▶ [Task 1] According to the crypto-tax guide, under which tax regime do crypto assets fall in France?
▶ [Task 2] In the records, rewrite the lines from the one with "Identify the location of locate-object-icon." through the end of the records, changing "GUI agent" to "desktop agent" and keeping everything else unchanged. Return only those lines.

▶ [Extract]
Everything you need to know about crypto-taxes in France
All European countries are on the wagon to regulate crypto transactions and France is no different. How do countries tax crypto? The General Directorate of Public Finances in France, also known as Direction Générale des Finances Publiques (DGFiP) have outlined tax rules surrounding crypto assets and they fall under the Income Tax Regime. In this complete crypto tax guide for France, we will explain the French crypto tax rules from how crypto is classified, taxed, reported and what to look out for when preparing your tax forms. When the crypto landscape continues to change, regulations surrounding it will be adapted too. So, this guide will be regularly updated to keep you ahead in the tax game.
In this tax guide, crypto will be called “crypto asset/assets” as the DGFiP treats crypto like a digital asset.
Let’s get started with the most important question during this tax season!
Do I owe taxes on crypto assets?
In France, crypto assets are considered a moveable asset and the General Directorate of Public Finances (DGFiP) treats them generally like stocks, bonds, and other capital assets. DGFip goes on to say that crypto assets do not have the legal status of a currency, but it is accepted as a medium of exchange.
Like any moveable asset, if you earn money or make a capital gain from disposing of crypto, it is taxed as an ordinary income, depending on how you got your crypto-assets and how you used them.

▶ [Data in this exercise]

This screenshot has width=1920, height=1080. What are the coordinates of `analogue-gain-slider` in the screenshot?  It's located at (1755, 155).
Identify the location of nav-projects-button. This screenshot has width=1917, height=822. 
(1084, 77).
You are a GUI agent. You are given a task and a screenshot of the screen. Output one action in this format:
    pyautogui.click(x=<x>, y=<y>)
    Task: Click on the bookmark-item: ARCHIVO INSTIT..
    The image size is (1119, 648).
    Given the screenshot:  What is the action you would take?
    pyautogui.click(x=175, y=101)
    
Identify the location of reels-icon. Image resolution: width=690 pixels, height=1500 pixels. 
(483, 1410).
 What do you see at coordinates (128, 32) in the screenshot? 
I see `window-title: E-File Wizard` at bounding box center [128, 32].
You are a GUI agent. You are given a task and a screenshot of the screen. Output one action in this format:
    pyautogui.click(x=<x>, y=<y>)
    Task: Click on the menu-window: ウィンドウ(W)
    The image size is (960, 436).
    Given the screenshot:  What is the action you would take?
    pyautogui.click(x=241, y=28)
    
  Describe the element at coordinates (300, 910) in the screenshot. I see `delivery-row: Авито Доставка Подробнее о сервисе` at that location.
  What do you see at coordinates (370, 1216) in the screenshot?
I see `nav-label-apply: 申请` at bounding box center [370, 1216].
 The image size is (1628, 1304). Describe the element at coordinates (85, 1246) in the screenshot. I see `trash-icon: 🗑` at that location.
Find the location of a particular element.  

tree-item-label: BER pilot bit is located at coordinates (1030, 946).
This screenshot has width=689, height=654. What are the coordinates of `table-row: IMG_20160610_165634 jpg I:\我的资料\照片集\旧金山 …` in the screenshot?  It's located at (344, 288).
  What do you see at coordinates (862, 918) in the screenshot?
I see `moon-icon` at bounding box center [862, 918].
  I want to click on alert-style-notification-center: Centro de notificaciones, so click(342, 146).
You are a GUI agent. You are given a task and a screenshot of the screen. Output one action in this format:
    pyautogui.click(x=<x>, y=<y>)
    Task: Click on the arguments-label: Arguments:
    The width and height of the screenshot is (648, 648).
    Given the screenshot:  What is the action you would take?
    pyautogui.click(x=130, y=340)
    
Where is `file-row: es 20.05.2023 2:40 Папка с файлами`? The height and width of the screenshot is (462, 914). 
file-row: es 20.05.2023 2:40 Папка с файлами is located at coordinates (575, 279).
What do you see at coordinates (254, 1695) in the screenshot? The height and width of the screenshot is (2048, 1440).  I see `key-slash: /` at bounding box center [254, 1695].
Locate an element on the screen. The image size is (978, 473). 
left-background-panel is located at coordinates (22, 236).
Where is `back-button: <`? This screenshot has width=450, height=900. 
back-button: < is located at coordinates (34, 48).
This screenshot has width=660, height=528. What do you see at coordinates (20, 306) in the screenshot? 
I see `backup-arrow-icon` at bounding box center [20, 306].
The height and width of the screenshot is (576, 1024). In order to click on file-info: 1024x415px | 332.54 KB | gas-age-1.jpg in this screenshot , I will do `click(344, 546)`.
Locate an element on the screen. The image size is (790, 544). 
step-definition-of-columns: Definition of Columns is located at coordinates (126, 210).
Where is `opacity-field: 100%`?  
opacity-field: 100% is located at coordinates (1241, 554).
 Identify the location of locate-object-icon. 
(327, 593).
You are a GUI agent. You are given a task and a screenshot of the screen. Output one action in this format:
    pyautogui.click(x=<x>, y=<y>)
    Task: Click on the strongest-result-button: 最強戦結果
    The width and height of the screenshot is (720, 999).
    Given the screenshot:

▶ [Exercise solution 1] The Income Tax Regime.

▶ [Exercise solution 2]
 Identify the location of locate-object-icon. 
(327, 593).
You are a desktop agent. You are given a task and a screenshot of the screen. Output one action in this format:
    pyautogui.click(x=<x>, y=<y>)
    Task: Click on the strongest-result-button: 最強戦結果
    The width and height of the screenshot is (720, 999).
    Given the screenshot:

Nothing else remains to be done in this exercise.